It’ll be a duel of Sci-Fi Channel originals as January 13th will also see the DVD release of “>Warbirds (review) (pre-order it). Set during WW2, a planeload of female fighter pilots (and “Charmed”‘s Brian Krause) crash on an island in the South Pacific where they have to contend with both a contingent of Japanese soldiers and prehistoric pteradons. I found Warbirds to be a nifty concept turned into a pretty routine and rather underwhelming film when I reviewed it earlier this year.
Now if you’re looking at the DVD artwork and wondering when did T-Rexes learn to fly; I assure you these are not your typical pterodactyls.
More Sci-Fi Channel to DVD news with the just announced February 3rd release of RHI Entertainment’s Black Swarm (review) starring Robert England. Don’t let the Sci-Fi Channel original moniker turn you off; Black Swarm is a surprisingly well made “X-Files”-esque tale of mutant wasps wreaking havoc in small town. You can go back and read my review to learn more about why you ought to give this one a shot, the click here to pre-order it.
Good news for fans of the strange 1994 superhero/horror flick Shrunken Heads: the DVD will be available this Friday. Or was it last Friday? I’m not quite sure. Directed by Richard Elfman (brother of Danny), three kids get murdered by gangbangers; a local voodoo priest then brings them back to life – their talking, flying, murdering shrunken heads to be exact – in order to seek revenge against their killers. Surf over to Full Moon Direct for details on how the order this Charles Band-produced oddity.
Those in need of their shark movie fix will get it on January 6th when First Look Pictures releases the Shark Attack Pack, a DVD five-pack of recent killer shark movies, none of which are any of the actual Shark Attack films (pre-order it). The five: 2001’s Shark Hunter (Antonio Sabato Jr. vs. the megalodon shark that ate his family), 2003’s Dark Waters (Lorenzo Lamas vs. unusually aggressive sharks), 2003’s Shark Zone (A shark biologist terrified of both sharks and water has to save San Francisco from man-eating sharks and treasure-seeking Russian mobsters), 2004’s Blue Demon (a shark with a neutron bomb strapped to it attempts to suicide bomb the Golden Gate Bridge), and Hammerhead (Jeffrey Combs creates a man-shark). All this can by yours for the suggested retail price of $19.99.
Finally, Wild Eye Releasing has a pair of ultra low budget grindhouse-style shockers coming December 15th courtesy of underground filmmaker Keith Crocker. Blitzkrieg: Escape from Stalag 69 is a throwback to both Nazi sex films and women in prison flicks of the 1970s with USO girls fighting to survive inside the Third Reich’s most wicked POW camp. The other is The Bloody Ape, Crocker’s first feature film shot on Super 8 back in 1998. A 1970 drive-in homage inspired by Edgar Allen Poe’s “Murders in the Rue Morgue”, a bloodthirsty gorilla in heat escapes the local carnival and goes about raping and killing a series of strippers. Both discs will boast a myriad of extras (director’s commentary, interviews, other Keith Crocker short films, and so on). Head over to Wild Eye’s website for more details.

■ **PROVIDED INFORMATION**:
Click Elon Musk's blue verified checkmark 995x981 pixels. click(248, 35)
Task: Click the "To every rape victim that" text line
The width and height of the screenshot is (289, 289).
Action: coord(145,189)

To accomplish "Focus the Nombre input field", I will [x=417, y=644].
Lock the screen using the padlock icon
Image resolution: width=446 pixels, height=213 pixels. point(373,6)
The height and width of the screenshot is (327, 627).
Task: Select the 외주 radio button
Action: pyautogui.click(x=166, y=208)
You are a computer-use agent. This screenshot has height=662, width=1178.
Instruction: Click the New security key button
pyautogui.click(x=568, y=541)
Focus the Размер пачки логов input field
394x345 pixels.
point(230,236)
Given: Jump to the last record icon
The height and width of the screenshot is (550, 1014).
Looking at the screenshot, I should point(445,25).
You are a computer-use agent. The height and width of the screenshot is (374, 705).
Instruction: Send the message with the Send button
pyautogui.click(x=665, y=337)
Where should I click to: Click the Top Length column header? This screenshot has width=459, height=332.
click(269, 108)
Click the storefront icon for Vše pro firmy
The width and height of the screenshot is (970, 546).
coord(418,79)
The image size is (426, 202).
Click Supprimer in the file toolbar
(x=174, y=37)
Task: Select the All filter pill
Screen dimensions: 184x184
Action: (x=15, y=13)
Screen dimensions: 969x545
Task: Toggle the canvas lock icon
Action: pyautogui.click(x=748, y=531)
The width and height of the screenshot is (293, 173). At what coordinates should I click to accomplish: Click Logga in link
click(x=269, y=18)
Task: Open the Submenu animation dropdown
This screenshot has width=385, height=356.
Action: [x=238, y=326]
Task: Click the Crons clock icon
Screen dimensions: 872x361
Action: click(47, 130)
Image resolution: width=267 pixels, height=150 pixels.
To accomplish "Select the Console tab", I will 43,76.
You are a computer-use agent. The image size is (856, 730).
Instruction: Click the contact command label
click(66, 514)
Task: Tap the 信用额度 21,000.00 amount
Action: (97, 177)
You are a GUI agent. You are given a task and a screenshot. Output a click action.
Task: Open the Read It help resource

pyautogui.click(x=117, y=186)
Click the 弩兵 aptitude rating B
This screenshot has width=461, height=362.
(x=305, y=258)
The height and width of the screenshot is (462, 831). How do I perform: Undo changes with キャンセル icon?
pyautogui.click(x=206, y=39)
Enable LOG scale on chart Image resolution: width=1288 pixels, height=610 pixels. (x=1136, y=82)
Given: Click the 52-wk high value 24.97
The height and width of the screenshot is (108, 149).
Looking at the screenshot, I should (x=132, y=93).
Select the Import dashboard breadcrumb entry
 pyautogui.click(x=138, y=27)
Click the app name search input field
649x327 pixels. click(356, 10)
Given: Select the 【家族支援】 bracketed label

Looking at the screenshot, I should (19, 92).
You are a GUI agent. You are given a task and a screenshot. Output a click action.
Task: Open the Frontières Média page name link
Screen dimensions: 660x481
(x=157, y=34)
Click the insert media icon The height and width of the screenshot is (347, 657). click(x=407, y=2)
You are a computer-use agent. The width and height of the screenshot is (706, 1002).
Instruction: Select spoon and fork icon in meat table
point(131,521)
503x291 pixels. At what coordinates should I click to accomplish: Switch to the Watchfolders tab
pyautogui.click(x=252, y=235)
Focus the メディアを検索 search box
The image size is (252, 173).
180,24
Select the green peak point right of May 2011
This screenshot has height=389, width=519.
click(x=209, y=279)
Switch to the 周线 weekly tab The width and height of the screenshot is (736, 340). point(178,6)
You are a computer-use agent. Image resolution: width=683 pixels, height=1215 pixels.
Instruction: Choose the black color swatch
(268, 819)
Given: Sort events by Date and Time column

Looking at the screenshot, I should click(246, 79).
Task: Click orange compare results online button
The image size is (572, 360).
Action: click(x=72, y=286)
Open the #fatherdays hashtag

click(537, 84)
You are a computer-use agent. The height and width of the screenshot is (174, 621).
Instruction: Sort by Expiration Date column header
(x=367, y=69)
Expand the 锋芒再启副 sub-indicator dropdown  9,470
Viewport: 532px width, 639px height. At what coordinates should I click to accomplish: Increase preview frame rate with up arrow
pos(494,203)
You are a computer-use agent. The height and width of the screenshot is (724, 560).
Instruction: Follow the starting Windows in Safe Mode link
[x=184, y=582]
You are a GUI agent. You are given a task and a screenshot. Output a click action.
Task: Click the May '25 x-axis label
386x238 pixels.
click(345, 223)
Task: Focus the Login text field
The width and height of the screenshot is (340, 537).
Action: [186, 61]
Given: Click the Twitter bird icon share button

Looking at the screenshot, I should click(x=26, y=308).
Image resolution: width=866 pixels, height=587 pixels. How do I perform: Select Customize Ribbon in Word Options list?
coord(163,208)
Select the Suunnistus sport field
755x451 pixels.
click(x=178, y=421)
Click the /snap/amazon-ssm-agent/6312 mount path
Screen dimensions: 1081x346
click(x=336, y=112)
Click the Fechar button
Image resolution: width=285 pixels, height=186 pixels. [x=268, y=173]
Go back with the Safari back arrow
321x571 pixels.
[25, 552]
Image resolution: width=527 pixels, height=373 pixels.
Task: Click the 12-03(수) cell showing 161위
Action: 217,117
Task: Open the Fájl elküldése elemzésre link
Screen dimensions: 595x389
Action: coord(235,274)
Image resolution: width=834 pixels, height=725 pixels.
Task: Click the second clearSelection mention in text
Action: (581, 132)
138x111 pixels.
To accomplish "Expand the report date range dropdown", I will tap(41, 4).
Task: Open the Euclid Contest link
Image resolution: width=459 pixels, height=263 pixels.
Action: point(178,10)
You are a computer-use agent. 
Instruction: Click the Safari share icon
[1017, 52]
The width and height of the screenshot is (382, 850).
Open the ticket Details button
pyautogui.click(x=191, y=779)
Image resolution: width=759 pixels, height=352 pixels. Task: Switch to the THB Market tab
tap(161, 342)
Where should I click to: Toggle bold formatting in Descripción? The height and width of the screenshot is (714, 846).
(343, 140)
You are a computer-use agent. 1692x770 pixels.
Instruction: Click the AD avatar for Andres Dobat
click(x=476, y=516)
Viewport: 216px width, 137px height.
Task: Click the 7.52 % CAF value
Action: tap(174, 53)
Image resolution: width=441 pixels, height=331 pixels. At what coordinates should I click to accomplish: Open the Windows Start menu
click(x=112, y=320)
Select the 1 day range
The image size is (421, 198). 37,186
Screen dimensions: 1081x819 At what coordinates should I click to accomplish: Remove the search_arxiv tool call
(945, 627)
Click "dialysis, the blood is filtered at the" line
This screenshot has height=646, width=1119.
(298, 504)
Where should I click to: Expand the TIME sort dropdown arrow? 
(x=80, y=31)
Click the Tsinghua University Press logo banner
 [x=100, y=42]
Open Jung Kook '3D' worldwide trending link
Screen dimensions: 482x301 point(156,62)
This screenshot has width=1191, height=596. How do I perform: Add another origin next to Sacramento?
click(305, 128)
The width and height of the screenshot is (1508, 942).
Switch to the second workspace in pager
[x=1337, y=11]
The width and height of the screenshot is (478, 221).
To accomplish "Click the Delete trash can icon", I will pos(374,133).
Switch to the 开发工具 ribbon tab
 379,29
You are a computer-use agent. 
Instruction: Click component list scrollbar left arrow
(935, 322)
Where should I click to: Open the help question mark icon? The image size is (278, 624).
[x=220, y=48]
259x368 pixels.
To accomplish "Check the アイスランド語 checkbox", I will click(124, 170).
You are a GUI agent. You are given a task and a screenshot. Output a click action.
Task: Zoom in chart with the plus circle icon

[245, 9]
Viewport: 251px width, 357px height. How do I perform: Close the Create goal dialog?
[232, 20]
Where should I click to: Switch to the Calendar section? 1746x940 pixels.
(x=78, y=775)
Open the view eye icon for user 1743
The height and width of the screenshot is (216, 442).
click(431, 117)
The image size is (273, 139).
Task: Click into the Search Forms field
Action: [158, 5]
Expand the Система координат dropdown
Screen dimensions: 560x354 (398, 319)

■ **WHAT IS BEING ASKED**: Reproduce the passage from the DVD release news, starting at "Good news for" and ending at "Charles Band-produced oddity.".

■ **WRITTEN ANSWER**:
Good news for fans of the strange 1994 superhero/horror flick Shrunken Heads: the DVD will be available this Friday. Or was it last Friday? I’m not quite sure. Directed by Richard Elfman (brother of Danny), three kids get murdered by gangbangers; a local voodoo priest then brings them back to life – their talking, flying, murdering shrunken heads to be exact – in order to seek revenge against their killers. Surf over to Full Moon Direct for details on how the order this Charles Band-produced oddity.